CHAPTER XXII


A STARTLING MESSAGE


"Wake up, Frank!"

Frank, roughly shaken by Bob Upton, sat up in bed. He rubbed his eyes drowsily, and for a moment all the strange happenings of the previous night seemed like some dream.

Then Frank recalled reaching the school about ten o'clock in the morning, when all the students were in their classes, of reaching his room unobserved, lying down on his bed in his clothes to rest and collect his thoughts, and of dropping into a nap.

"I say," hailed Bob excitedly, "where in the world have you been?"

"It's a long story," explained Frank with a prodigious yawn and stretching himself. "You wouldn't believe it if I told it to you. Have I been missed?"

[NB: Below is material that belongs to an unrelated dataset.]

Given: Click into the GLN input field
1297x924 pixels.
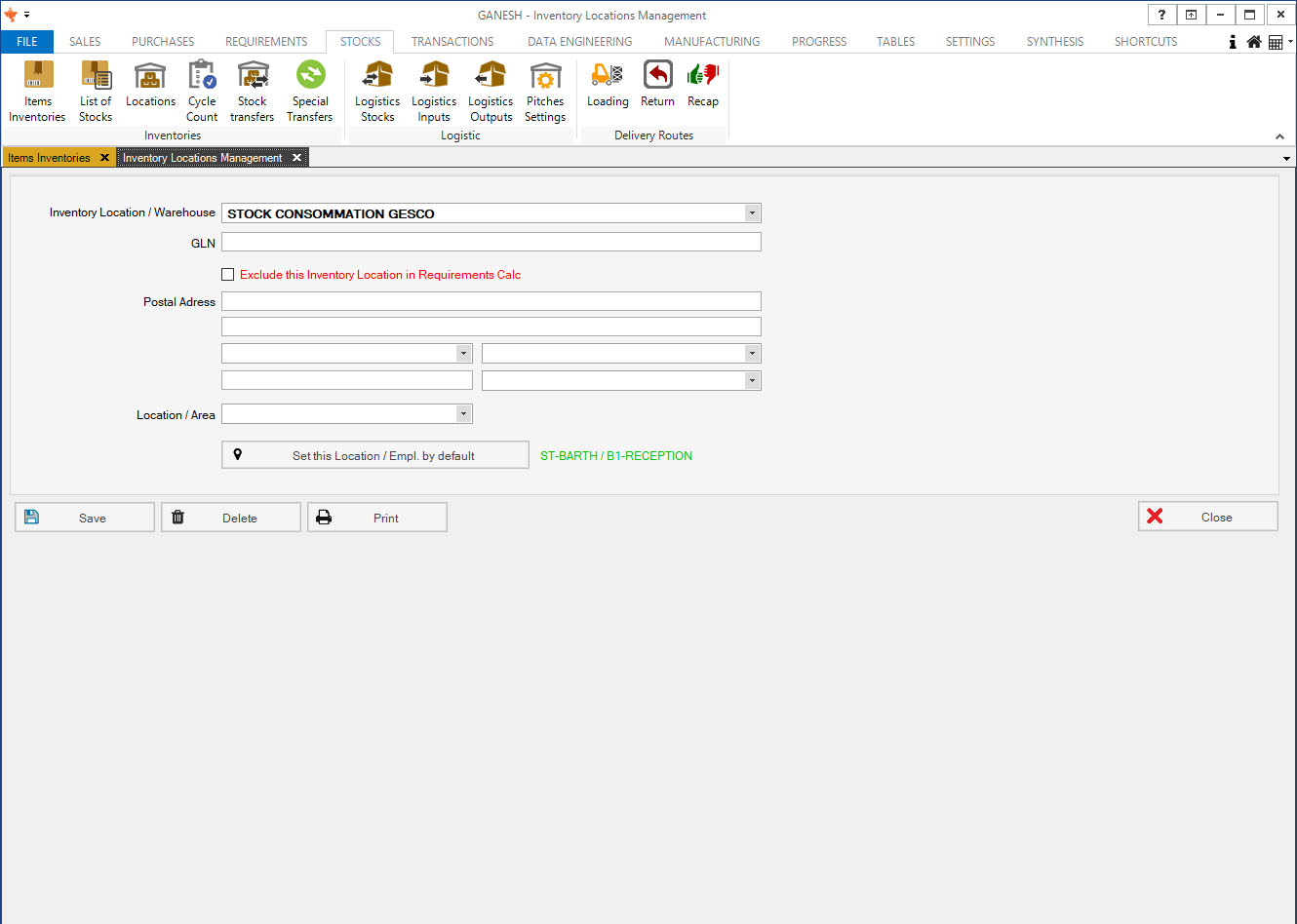Looking at the screenshot, I should point(491,243).
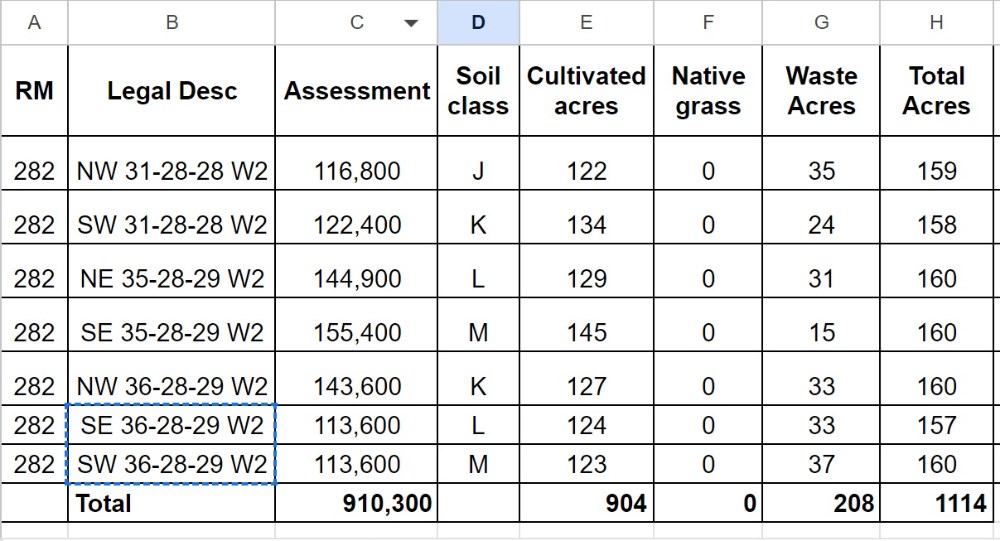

"Missed?" echoed Bob, almost in a shout. "The head monitor sat up for you all night. The gardener and the steward have been searching the creek and hunting for you everywhere. Our tutor had arranged to send a party of the class to hunt for you after dinner, and there's been all kinds of excitement and fuss about you."

"I'm sorry," said Frank, "but I couldn't help it. I've been kidnaped, Bob."

"What!"

"Don't blurt it out. I want to see Ned Foreman first. He's interested."

"Gill Mace was around with his sneering meanness," said Bob. "He said the boys had better see that none of their jewelry was missing."

"Did, eh?" said Frank. "He and his uncle will be interested, too, if things come out as I think."

"Frank, I must tell Professor Drake that you've come back."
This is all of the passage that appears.